WHAT IS EXPECTED –
Render every line of the material below as a numbered list, omitting blank lines. Leave the pictures out of the output.

Material from a pointing dataset

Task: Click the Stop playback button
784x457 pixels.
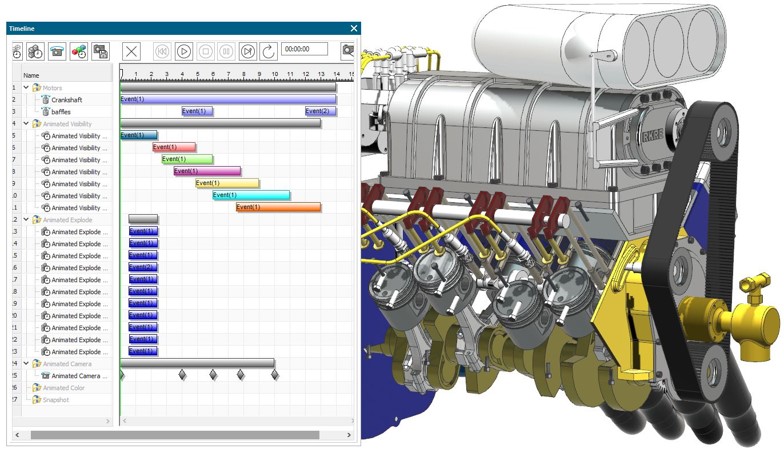Action: pyautogui.click(x=205, y=50)
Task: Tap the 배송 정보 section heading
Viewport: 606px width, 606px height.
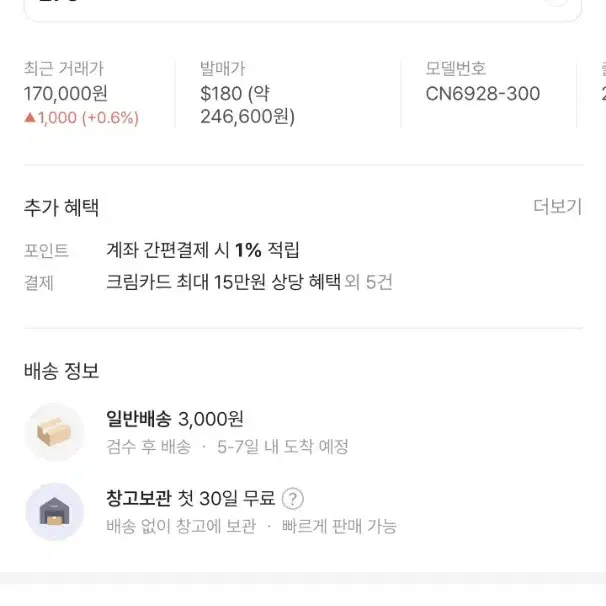Action: (x=61, y=371)
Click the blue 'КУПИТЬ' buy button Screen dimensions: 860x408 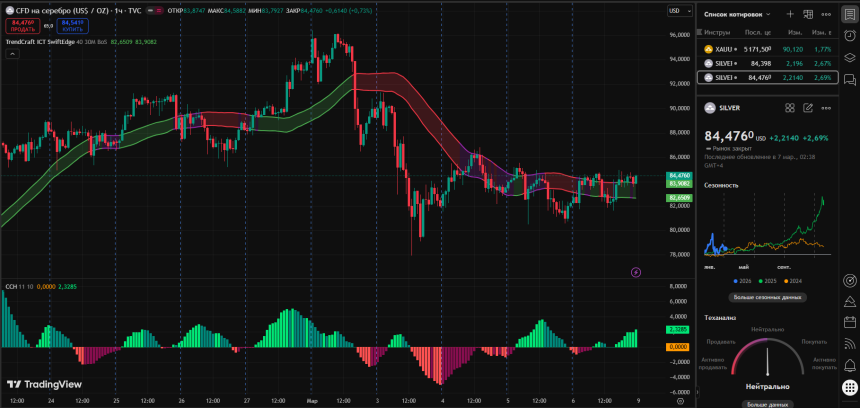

CORRECT ANSWER –
1. Task: Click the Stop playback button
2. 784x457 pixels.
3. Action: pyautogui.click(x=205, y=50)
4. Task: Tap the 배송 정보 section heading
5. Viewport: 606px width, 606px height.
6. Action: (x=61, y=371)
7. Click the blue 'КУПИТЬ' buy button Screen dimensions: 860x408 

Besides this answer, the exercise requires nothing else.